**RECORDS PROVIDED**
>>>>

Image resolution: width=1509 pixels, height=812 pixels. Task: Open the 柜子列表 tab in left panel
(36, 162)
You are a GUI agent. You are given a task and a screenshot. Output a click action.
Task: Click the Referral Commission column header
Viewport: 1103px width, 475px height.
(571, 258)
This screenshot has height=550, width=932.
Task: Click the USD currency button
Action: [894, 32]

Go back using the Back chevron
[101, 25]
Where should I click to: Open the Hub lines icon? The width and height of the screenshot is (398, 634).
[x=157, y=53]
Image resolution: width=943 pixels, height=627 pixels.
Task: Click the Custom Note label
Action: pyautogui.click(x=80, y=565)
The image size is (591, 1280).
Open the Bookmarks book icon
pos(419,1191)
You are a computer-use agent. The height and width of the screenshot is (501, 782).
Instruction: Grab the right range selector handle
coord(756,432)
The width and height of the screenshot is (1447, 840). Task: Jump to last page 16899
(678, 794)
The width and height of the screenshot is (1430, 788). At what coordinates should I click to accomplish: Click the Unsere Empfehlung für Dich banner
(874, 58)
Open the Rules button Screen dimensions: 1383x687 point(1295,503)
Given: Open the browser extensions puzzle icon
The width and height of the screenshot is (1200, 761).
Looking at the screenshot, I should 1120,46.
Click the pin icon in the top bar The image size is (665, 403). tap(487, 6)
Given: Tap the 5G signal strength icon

<<<<

**WHAT TO DO**
Nothing in the listing may be left out; repeat it all exactly.

**ANSWER FOR THIS EXERCISE**
Image resolution: width=1509 pixels, height=812 pixels. Task: Open the 柜子列表 tab in left panel
(36, 162)
You are a GUI agent. You are given a task and a screenshot. Output a click action.
Task: Click the Referral Commission column header
Viewport: 1103px width, 475px height.
(571, 258)
This screenshot has height=550, width=932.
Task: Click the USD currency button
Action: [894, 32]

Go back using the Back chevron
[101, 25]
Where should I click to: Open the Hub lines icon? The width and height of the screenshot is (398, 634).
[x=157, y=53]
Image resolution: width=943 pixels, height=627 pixels.
Task: Click the Custom Note label
Action: pyautogui.click(x=80, y=565)
The image size is (591, 1280).
Open the Bookmarks book icon
pos(419,1191)
You are a computer-use agent. The height and width of the screenshot is (501, 782).
Instruction: Grab the right range selector handle
coord(756,432)
The width and height of the screenshot is (1447, 840). Task: Jump to last page 16899
(678, 794)
The width and height of the screenshot is (1430, 788). At what coordinates should I click to accomplish: Click the Unsere Empfehlung für Dich banner
(874, 58)
Open the Rules button Screen dimensions: 1383x687 point(1295,503)
Given: Open the browser extensions puzzle icon
The width and height of the screenshot is (1200, 761).
Looking at the screenshot, I should 1120,46.
Click the pin icon in the top bar The image size is (665, 403). tap(487, 6)
Given: Tap the 5G signal strength icon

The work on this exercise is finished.